* _Directive_
Rescale the listing from the line with "You are a computer-use agent." to the line with "[x=841, y=535]", both included. Reproduce each of these lines, requests included, but multiply every coordinate in the answers by 1.25 and round it to a whole number, with halves rounded up, and omit the pictures.

Rows from a screen grounding dataset listing:
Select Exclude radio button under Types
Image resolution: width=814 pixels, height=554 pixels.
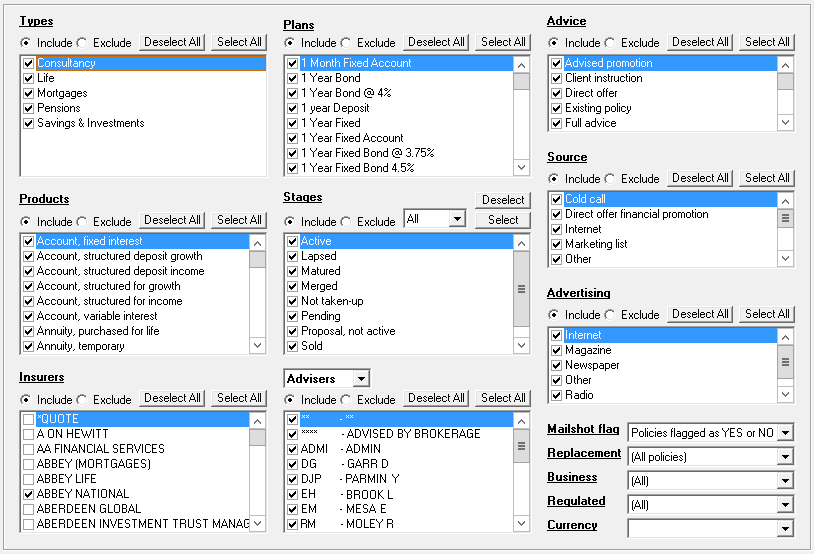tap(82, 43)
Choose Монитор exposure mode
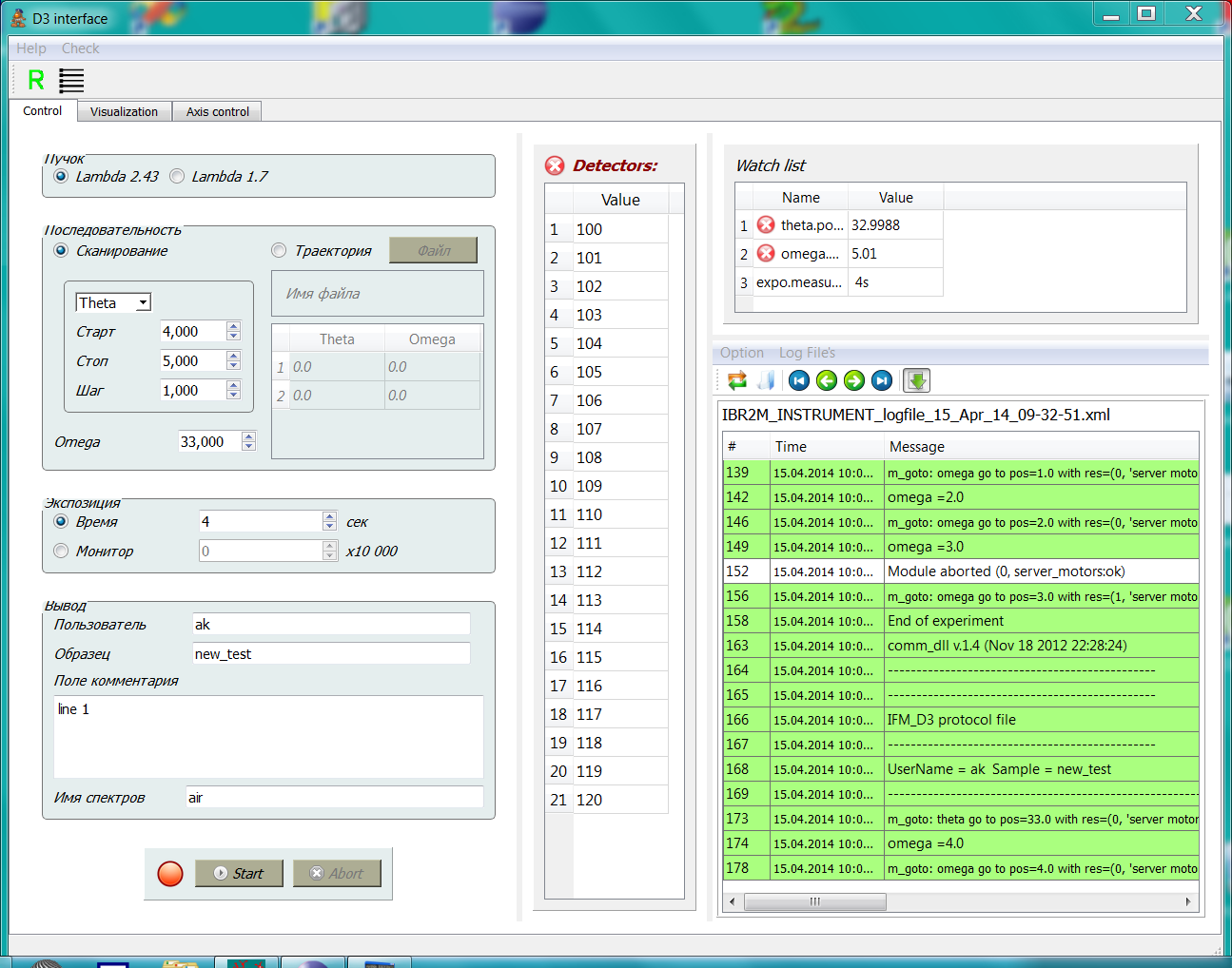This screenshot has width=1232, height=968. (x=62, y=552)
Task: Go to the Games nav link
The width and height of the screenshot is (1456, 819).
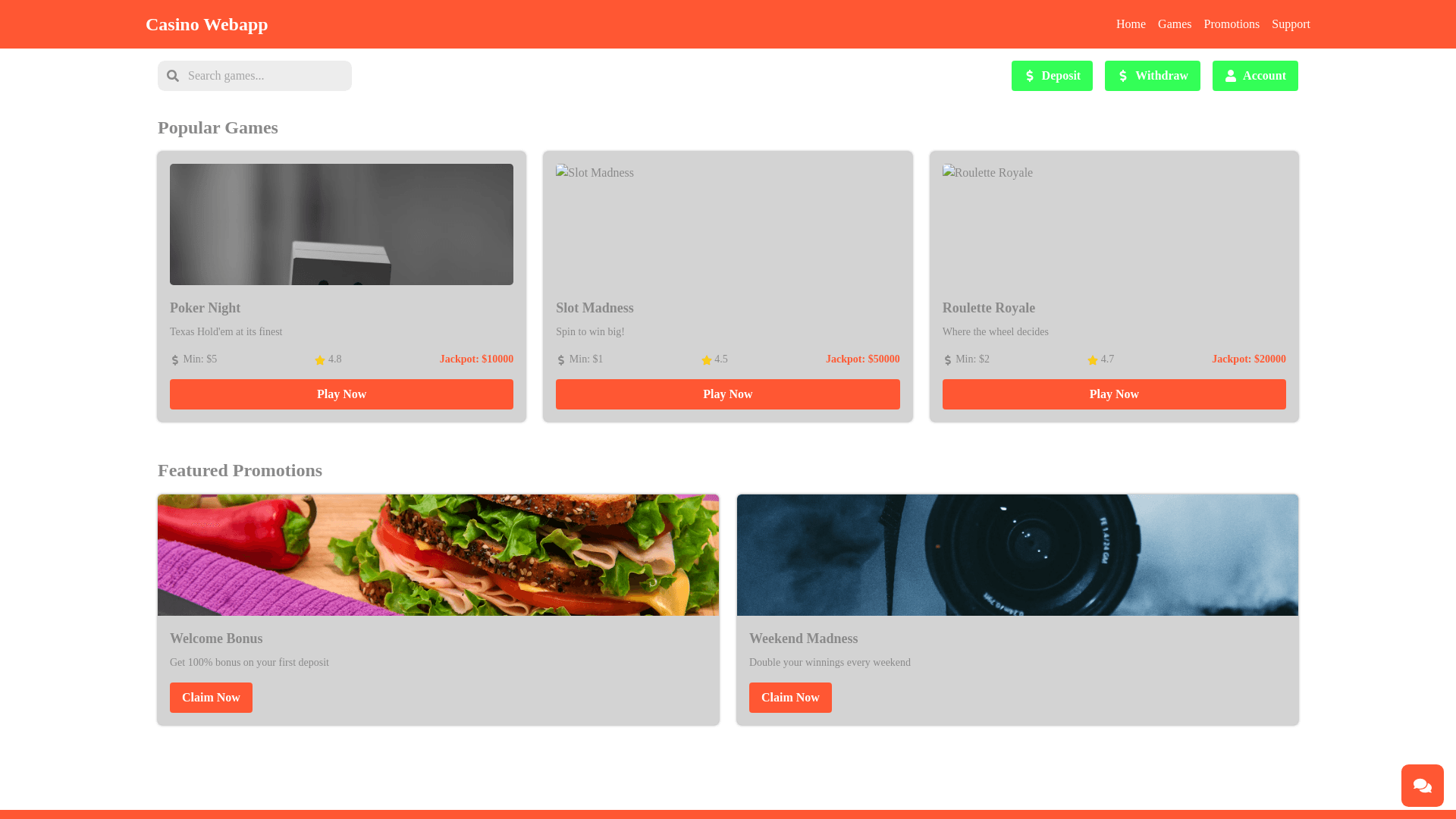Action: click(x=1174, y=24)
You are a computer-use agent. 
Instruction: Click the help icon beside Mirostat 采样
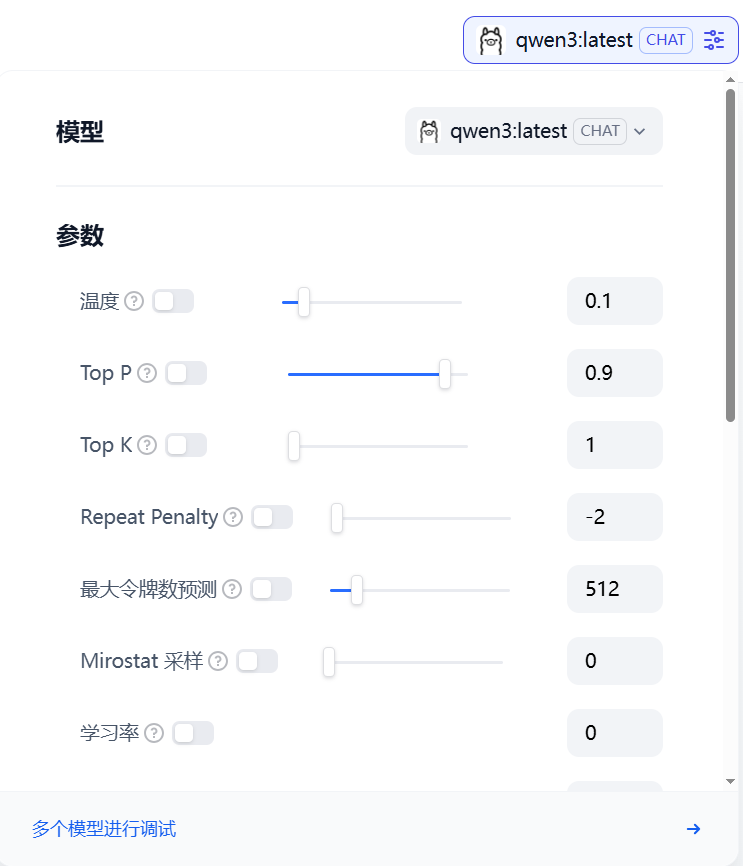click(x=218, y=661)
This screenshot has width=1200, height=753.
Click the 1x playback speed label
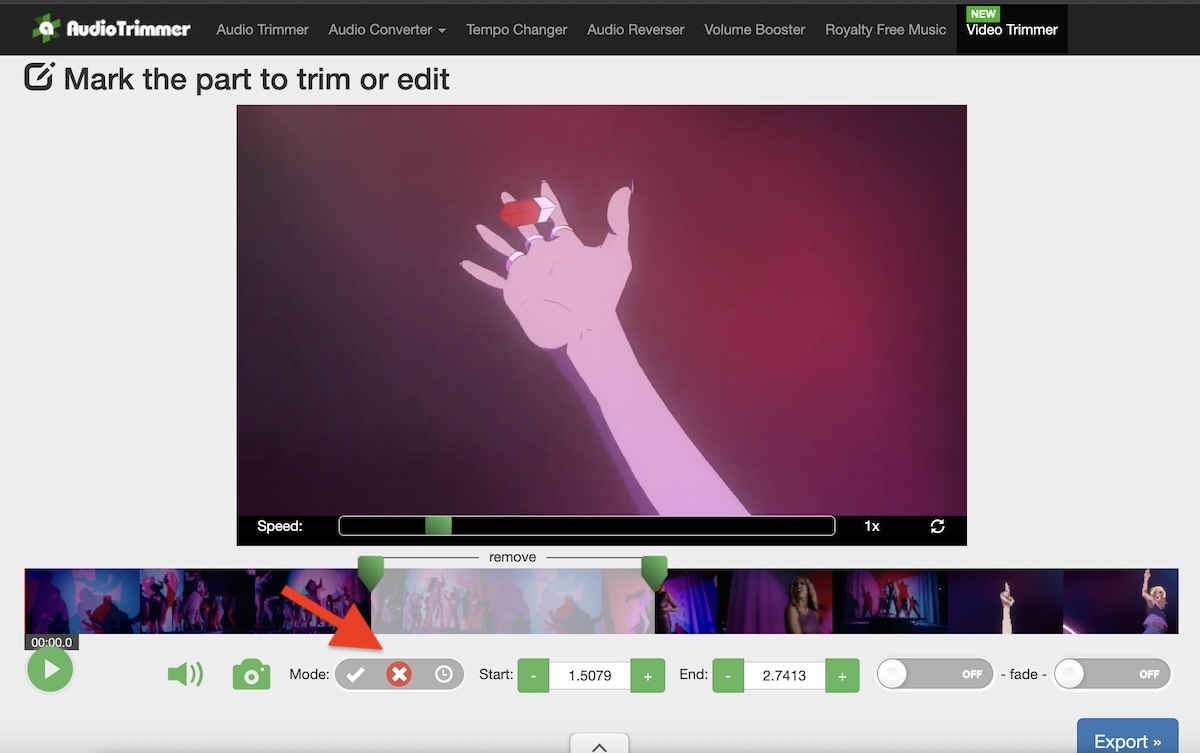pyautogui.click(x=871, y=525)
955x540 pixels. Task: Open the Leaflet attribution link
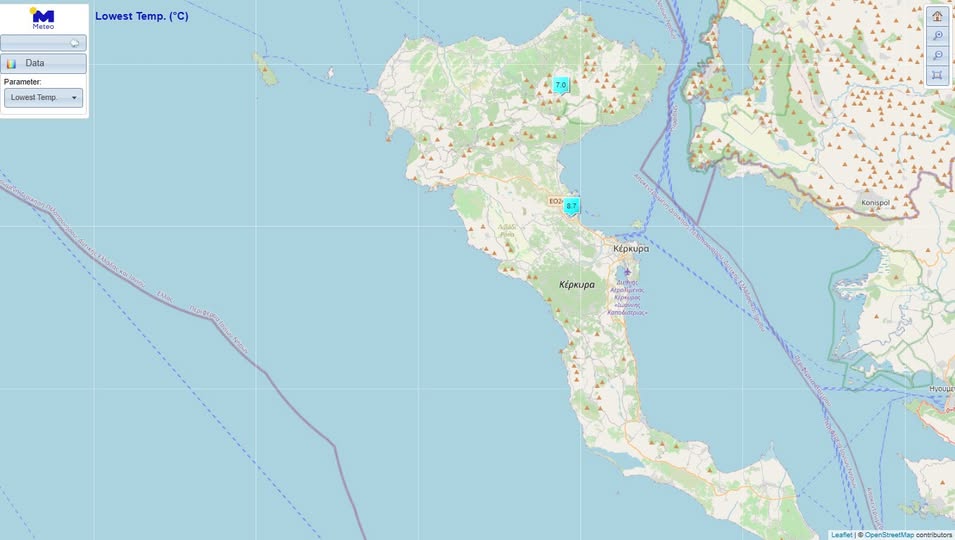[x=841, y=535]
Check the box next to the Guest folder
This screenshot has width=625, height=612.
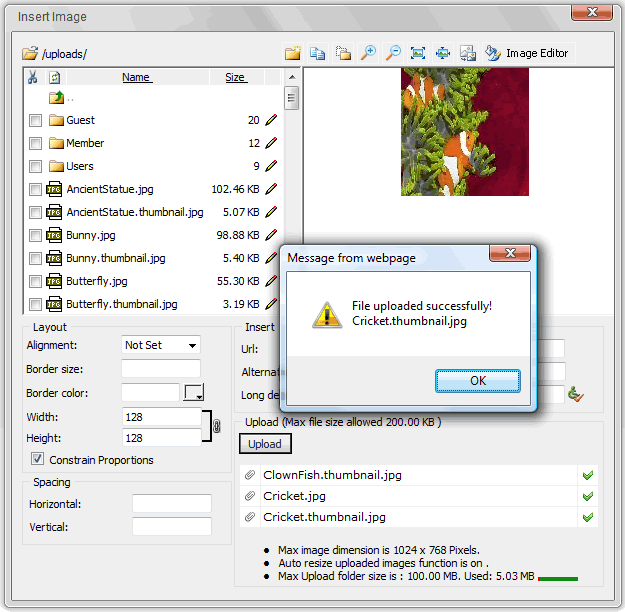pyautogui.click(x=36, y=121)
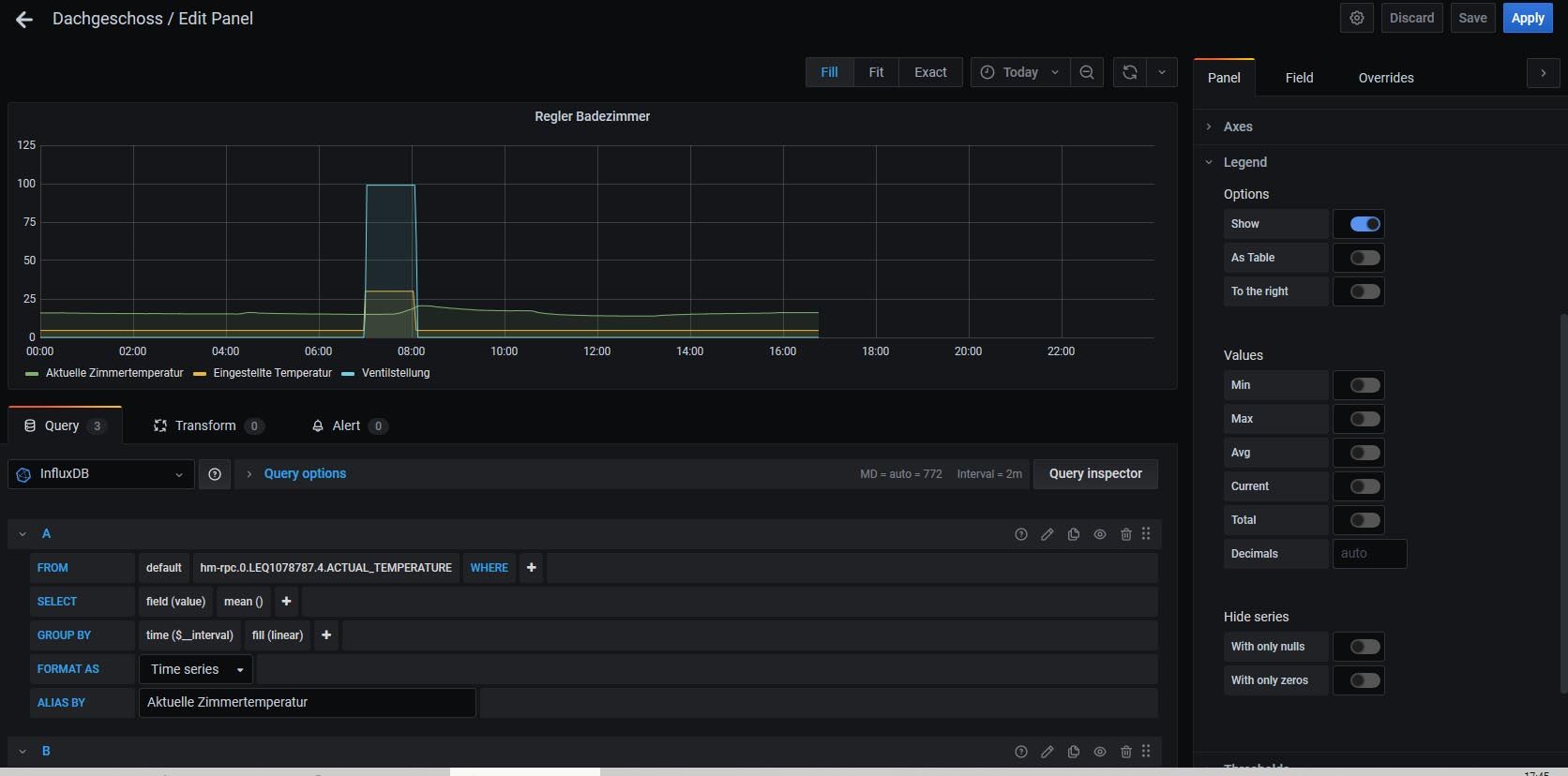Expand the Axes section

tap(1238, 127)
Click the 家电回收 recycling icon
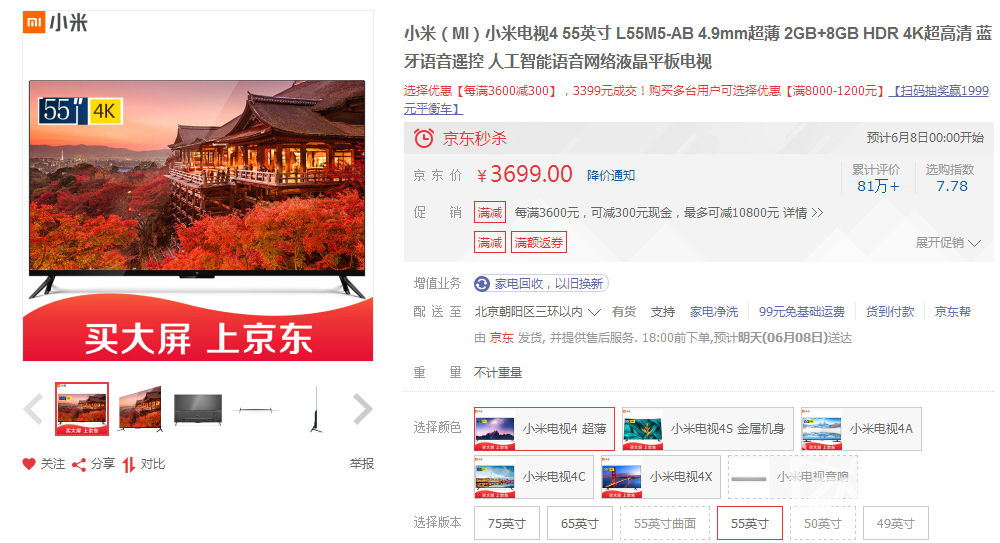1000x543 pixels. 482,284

* _The output_
You are a computer-use agent. 
Instruction: Click the help icon beside Mirostat 采样
click(x=273, y=826)
This screenshot has width=1200, height=753.
Click the 1x playback speed label
pyautogui.click(x=1089, y=656)
955x540 pixels. Task: Open the Leaflet attribution link
[x=1051, y=669]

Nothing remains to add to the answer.